In your answer, every line of the records should be written out exactly.

Stored data entries

#####

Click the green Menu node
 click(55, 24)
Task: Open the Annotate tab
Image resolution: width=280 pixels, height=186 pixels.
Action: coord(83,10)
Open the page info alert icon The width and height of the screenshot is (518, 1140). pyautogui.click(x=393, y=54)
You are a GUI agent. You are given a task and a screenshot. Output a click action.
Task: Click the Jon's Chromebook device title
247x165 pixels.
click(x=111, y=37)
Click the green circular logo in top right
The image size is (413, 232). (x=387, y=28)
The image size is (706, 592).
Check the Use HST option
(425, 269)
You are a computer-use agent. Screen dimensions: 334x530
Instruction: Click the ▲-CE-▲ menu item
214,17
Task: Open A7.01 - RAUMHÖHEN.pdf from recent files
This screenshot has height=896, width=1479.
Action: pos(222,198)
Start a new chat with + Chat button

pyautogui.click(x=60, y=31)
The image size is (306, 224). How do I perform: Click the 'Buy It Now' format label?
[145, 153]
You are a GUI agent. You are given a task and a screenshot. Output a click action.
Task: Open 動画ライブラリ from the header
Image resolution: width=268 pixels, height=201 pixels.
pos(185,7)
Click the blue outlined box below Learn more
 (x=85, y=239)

#####

▶ [Response]:
Click the green Menu node
 click(55, 24)
Task: Open the Annotate tab
Image resolution: width=280 pixels, height=186 pixels.
Action: coord(83,10)
Open the page info alert icon The width and height of the screenshot is (518, 1140). pyautogui.click(x=393, y=54)
You are a GUI agent. You are given a task and a screenshot. Output a click action.
Task: Click the Jon's Chromebook device title
247x165 pixels.
click(x=111, y=37)
Click the green circular logo in top right
The image size is (413, 232). (x=387, y=28)
The image size is (706, 592).
Check the Use HST option
(425, 269)
You are a computer-use agent. Screen dimensions: 334x530
Instruction: Click the ▲-CE-▲ menu item
214,17
Task: Open A7.01 - RAUMHÖHEN.pdf from recent files
This screenshot has height=896, width=1479.
Action: pos(222,198)
Start a new chat with + Chat button

pyautogui.click(x=60, y=31)
The image size is (306, 224). How do I perform: Click the 'Buy It Now' format label?
[145, 153]
You are a GUI agent. You are given a task and a screenshot. Output a click action.
Task: Open 動画ライブラリ from the header
Image resolution: width=268 pixels, height=201 pixels.
pos(185,7)
Click the blue outlined box below Learn more
 (x=85, y=239)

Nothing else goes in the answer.